A permanência do caso Centeno na agenda, contra a vontade do Presidente da República, de toda a esquerda e de alguma opinião publicada, assume uma especial relevância, que vai além da já de si relevante circunstância de o ministro ter faltado à verdade a uma comissão parlamentar de inquérito: algumas coisas mudaram e inauguram uma nova fase política.
Em primeiro lugar, o primeiro-ministro e o Presidente da República perceberam, pela primeira vez nos seus mandatos, que entre os seus poderes não está o de darem casos políticos como encerrados.
Um e outro tentaram, cada um por si, e por motivos distintos, decretar a irrelevância política das faltas à verdade do ministro. E houve quem se tivesse deixado levar pelo decreto, não se interessando pela mentira ou clamando pela preservação da Caixa.
Inesperadamente, porém, a habilidade e a sageza do primeiro-ministro e do Presidente, que em casos anteriores se revelaram eficazes, fracassaram flagrantemente: ficaram ambos a falar sozinhos, a decretar sucessivamente o fim de um caso que o resto do país se encarregou de fazer avançar. Ambos se vêem agora sujeitos a um nível de sindicância e de contraditório a que não estavam habituados, e para o qual precisam de encontrar o tom certo se quiserem manter a autoridade.
Em segundo lugar, o Presidente da República percebeu que quem se mete com o PS leva mesmo.
Pode a afirmação de João Galamba, colocando o Presidente no mesmo barco que o ministro das Finanças, ter sido desautorizada pelo PS, mas ficou claro até onde podem ir as amargas palavras de um PS quando se sente ameaçado, colocado em causa. Um sabor que o Presidente provou e de que seguramente não gostou.
Aquelas palavras foram um nítido aviso ao Presidente: no dia em que este estiver no caminho do PS, os socialistas não hesitarão em fazer dele, com engenho e método, uma força de bloqueio. E sabemos bem a quantidade de gente que os socialistas juntam nesses combates, ou não fosse o mais estabelecido partido do regime.
Não é, porém, coisa nova, façamos justiça: Cavaco Silva fê-lo com Soares e Sócrates fê-lo com Cavaco, e ambos se ampararam, e assim resistiram, na coerência e na solidez da maioria presidencial que os elegeu - algo que PSD e CDS lembrarão ao actual Presidente se este quiser estar preparado para enfrentar a organizada fúria dos socialistas.
Em terceiro lugar, o Bloco de Esquerda e o PCP tornaram-se enfim partidos do regime, iguais aos outros, silentes quando o problema está nas suas fileiras, vocais quando os problemas se revelam nas fileiras dos outros.
Basta ver os debates televisivos ou parlamentares para perceber o fim do seu estatuto de grilos falantes.
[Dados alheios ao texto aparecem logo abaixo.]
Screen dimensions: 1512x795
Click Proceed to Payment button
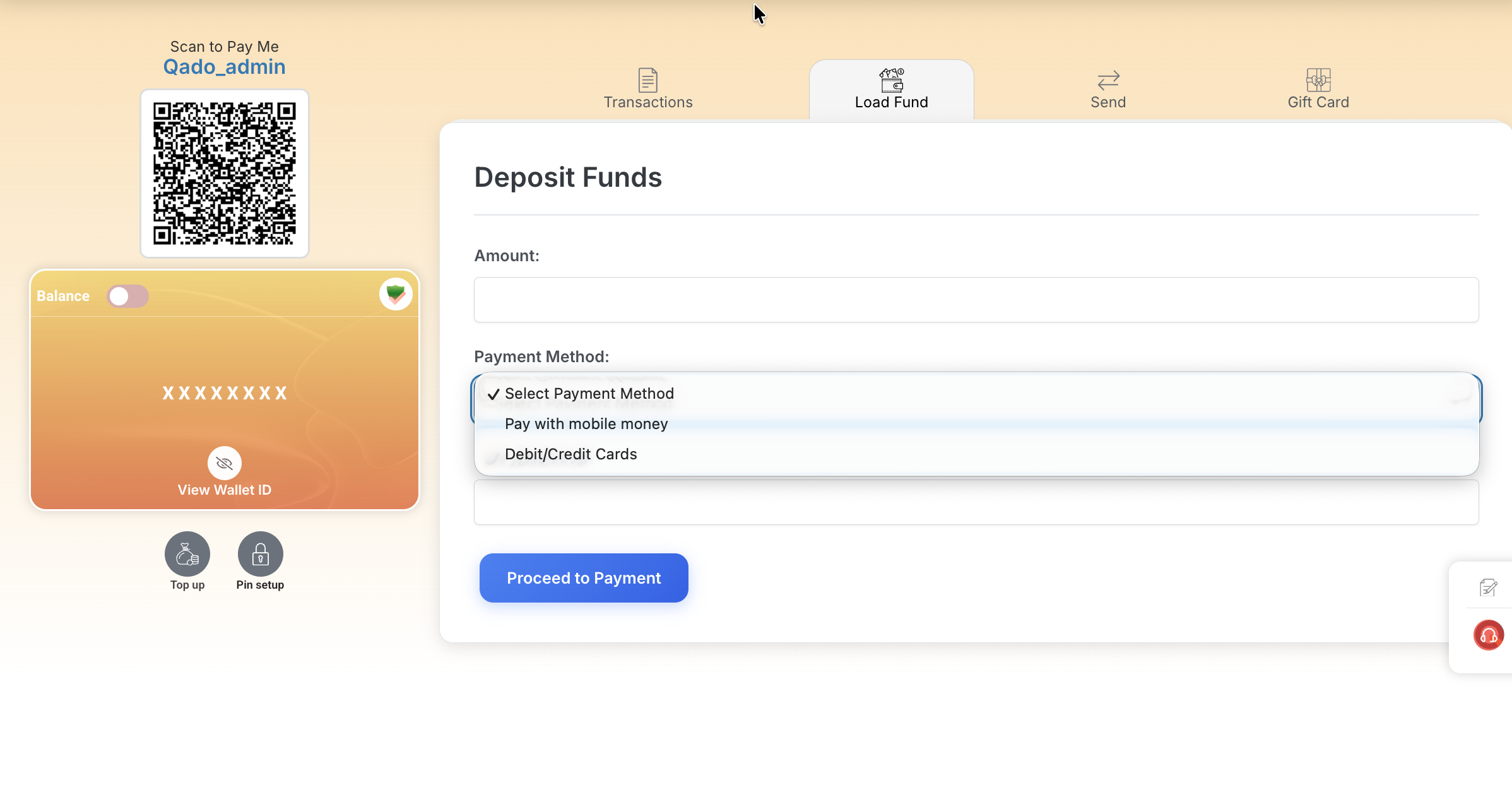click(x=584, y=578)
Quando confrontados com a mentira, assobiam para o lado, como já assobiaram na hora de ouvir socialistas responsáveis por negócios ruinosos na CGD, como já assobiaram no caso da Galp e como continuarão a assobiar nos futuros casos que aparecerem.
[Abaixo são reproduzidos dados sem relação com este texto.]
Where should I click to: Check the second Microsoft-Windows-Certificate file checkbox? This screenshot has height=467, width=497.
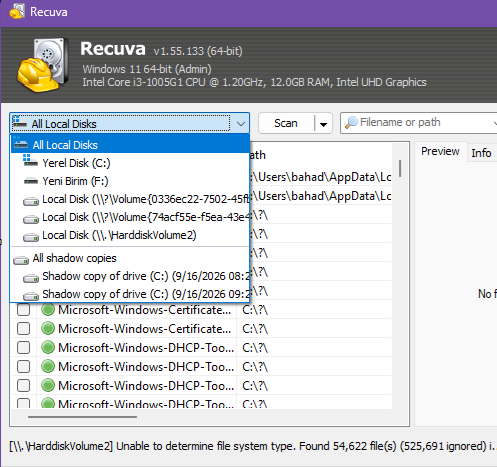(23, 329)
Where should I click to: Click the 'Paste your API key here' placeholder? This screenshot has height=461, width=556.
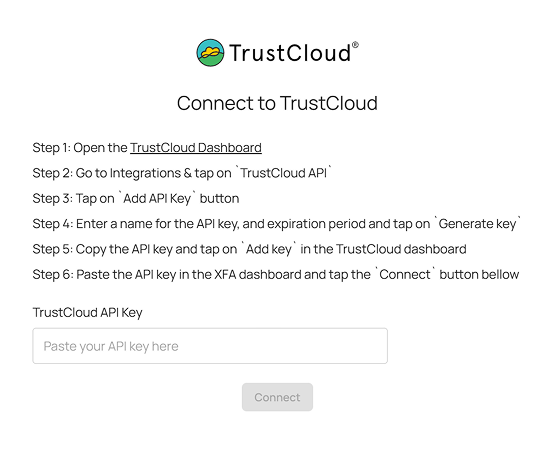pyautogui.click(x=111, y=346)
Essa perda de inocência, para a qual nenhum dos partidos da esquerda se preparou convenientemente, tornou-se flagrante nos últimos dias e será aproveitada não só pela oposição, mas também pelos socialistas. Não é de crer que estes partidos se sujeitem a isso de borla, inertes.
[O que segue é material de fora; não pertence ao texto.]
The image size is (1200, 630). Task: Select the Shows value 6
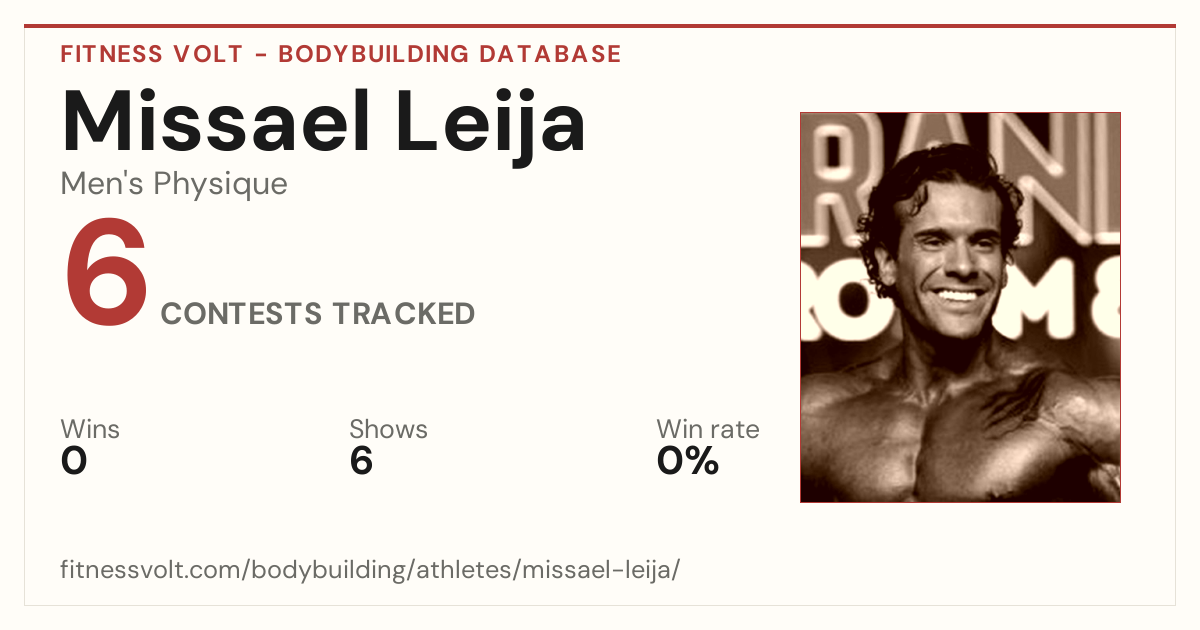(361, 461)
Estas três mudanças provam o efeito disruptivo do caso Centeno no panorama político português. De alguma forma, as peças do tabuleiro, que tinham estado mais ou menos imóveis desde o início dos mandatos do Governo e do Presidente, movimentaram-se. E não falo apenas de um novo ânimo da oposição. Esse é o mais superficial efeito deste caso.